LOL. Good luck with that. Truly we wish you well. And while you’re at it, can you make it all happen without the aid of Western universities too?
“the decline of Caucasians is of a meteor headed for earth.”
Oh noo you mean you are the world judge? Haha. That’s if Nigerians gives you that UN suited chance to think you re any thing?
There are actually more Nigerians of those calibers than any American gives them credit. And by the way. When was the last time any one saw Ad that reads Zionists imf world bankers wanted in Africa? Never or who vaccines. And ebola wanted? That’s all America is known in Africa. It only export diseases. Boko haram and fiat currency high interest Zionists imf loans.
Africa like Asia would be such a great place without these pests
What a disagreeable surprise! This site was co opted by a battalion of SJW Africans studying in the West.
“The solution to the u.s. problem is to enslave nations who have not even asked for your help?”
Really? And this is the “smart” set!
I’m sorry is colonialism just another word for alavery? The fact that in this day and age, this is someone’s thought, shows how backwards in thinking this author is.

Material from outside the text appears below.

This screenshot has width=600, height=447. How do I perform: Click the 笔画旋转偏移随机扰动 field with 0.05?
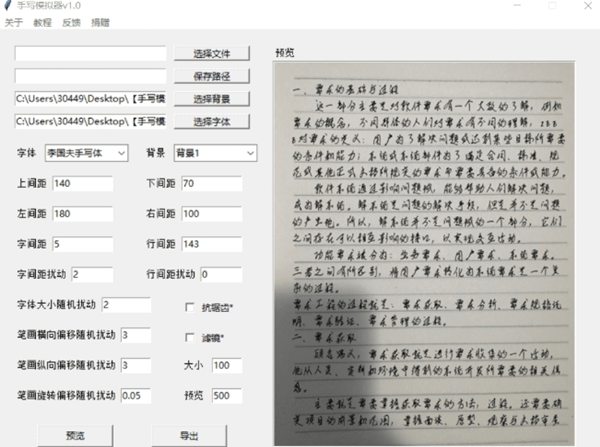[x=136, y=395]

Yes, there is corruption in Africa but point me a place on the map where there is no curruption. Instead of getting mad that there are other players in the game. Step up your game and rise to the occasion.
Better to point to places on the map with adequate water, sewer, and electric power systems, really.
Who’s mad?
America is a brain drain on Nigeria. All the Nigerians I know personally have PhDs from Western Univs. They’re salt-of-the earth kinds of folks. Unfortunately, they are not doing Nigeria a damn bit of good, unless making Nigeria dependent on transfer payments counts as a good.

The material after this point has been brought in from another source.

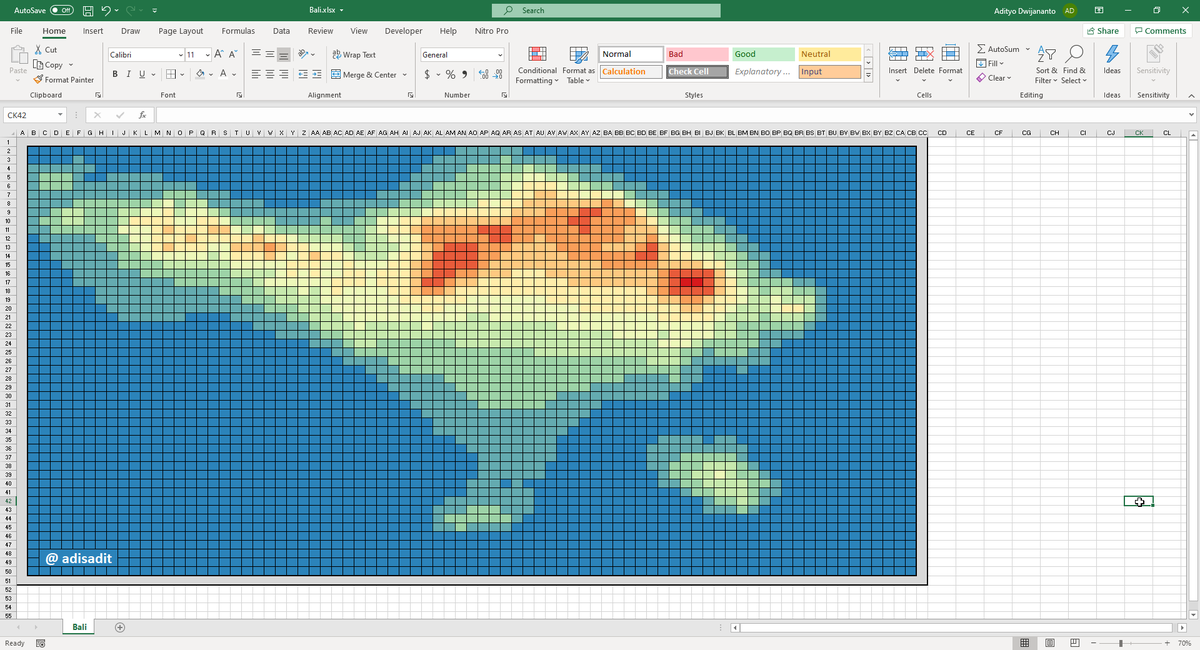This screenshot has width=1200, height=650.
Task: Toggle the AutoSave switch
Action: (63, 10)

Let me state, for the benefit of the willfully obtuse, that nothing would please the editorial staff of Social Matter more than to hear that Nigerians are solving Nigeria’s problems without recourse to Western interference or aid.
I welcome our Nigerian commenters and I hope they stay to learn and debate with us after they stop shaking!
“I’m sorry is colonialism just another word for alavery?”
Hard to take seriously a person, presumably above high school education, writing like this. That’s not counting the lack of arguments and the name calling.
Love your site. FYI, that’s a stock photo of the Bundaran Hotel Indonesia Monumen in Jakarta.
PS: Wish I had found this article months earlier. I got excoriated and kicked off a forum for pointing out that Africa was a basket case and suggested a few obvious unmentionable reasons for this. I was howled down with refutations that things were on the up there. Because The Economist. Or something like that.